Records for the task -
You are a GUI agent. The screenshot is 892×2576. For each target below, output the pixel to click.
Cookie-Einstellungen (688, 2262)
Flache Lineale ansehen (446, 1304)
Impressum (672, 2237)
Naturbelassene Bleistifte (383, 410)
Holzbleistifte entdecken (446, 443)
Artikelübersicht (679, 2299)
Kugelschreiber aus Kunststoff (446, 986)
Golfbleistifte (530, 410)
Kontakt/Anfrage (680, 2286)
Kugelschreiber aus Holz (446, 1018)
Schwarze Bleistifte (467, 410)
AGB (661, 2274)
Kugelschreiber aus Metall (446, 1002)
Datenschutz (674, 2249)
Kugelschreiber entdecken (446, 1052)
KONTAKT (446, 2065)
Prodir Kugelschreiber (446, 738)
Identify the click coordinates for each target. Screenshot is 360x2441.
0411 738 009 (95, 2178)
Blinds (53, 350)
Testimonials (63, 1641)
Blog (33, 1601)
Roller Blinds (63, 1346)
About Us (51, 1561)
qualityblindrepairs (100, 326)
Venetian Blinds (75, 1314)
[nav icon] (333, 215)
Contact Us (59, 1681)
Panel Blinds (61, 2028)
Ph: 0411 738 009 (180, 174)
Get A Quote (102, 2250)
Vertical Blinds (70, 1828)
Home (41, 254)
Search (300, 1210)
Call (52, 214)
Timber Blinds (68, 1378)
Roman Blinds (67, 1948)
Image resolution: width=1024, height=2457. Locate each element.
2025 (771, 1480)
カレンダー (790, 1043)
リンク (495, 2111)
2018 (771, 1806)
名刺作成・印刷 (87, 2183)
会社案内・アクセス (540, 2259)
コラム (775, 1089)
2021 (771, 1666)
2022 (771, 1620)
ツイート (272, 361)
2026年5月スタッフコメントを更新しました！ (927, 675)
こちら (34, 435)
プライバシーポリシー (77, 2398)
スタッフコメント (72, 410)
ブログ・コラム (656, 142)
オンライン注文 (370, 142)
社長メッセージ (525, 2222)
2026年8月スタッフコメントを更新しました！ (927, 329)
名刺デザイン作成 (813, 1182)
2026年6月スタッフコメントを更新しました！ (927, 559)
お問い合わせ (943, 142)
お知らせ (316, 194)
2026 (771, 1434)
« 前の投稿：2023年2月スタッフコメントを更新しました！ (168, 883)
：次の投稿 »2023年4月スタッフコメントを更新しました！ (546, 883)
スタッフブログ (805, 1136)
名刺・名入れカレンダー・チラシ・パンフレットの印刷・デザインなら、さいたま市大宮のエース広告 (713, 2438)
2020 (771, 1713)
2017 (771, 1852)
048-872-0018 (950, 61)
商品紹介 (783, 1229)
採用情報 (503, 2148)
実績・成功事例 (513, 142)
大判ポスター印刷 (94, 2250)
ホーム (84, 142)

Try it -
Repeat the line that contains "名刺デザイン作成 (813, 1182)", then every line after it until the records end, with nothing added.

Exercise answer -
名刺デザイン作成 (813, 1182)
2026年6月スタッフコメントを更新しました！ (927, 559)
お問い合わせ (943, 142)
お知らせ (316, 194)
2026 (771, 1434)
« 前の投稿：2023年2月スタッフコメントを更新しました！ (168, 883)
：次の投稿 »2023年4月スタッフコメントを更新しました！ (546, 883)
スタッフブログ (805, 1136)
名刺・名入れカレンダー・チラシ・パンフレットの印刷・デザインなら、さいたま市大宮のエース広告 (713, 2438)
2020 (771, 1713)
2017 (771, 1852)
048-872-0018 (950, 61)
商品紹介 (783, 1229)
採用情報 (503, 2148)
実績・成功事例 (513, 142)
大判ポスター印刷 (94, 2250)
ホーム (84, 142)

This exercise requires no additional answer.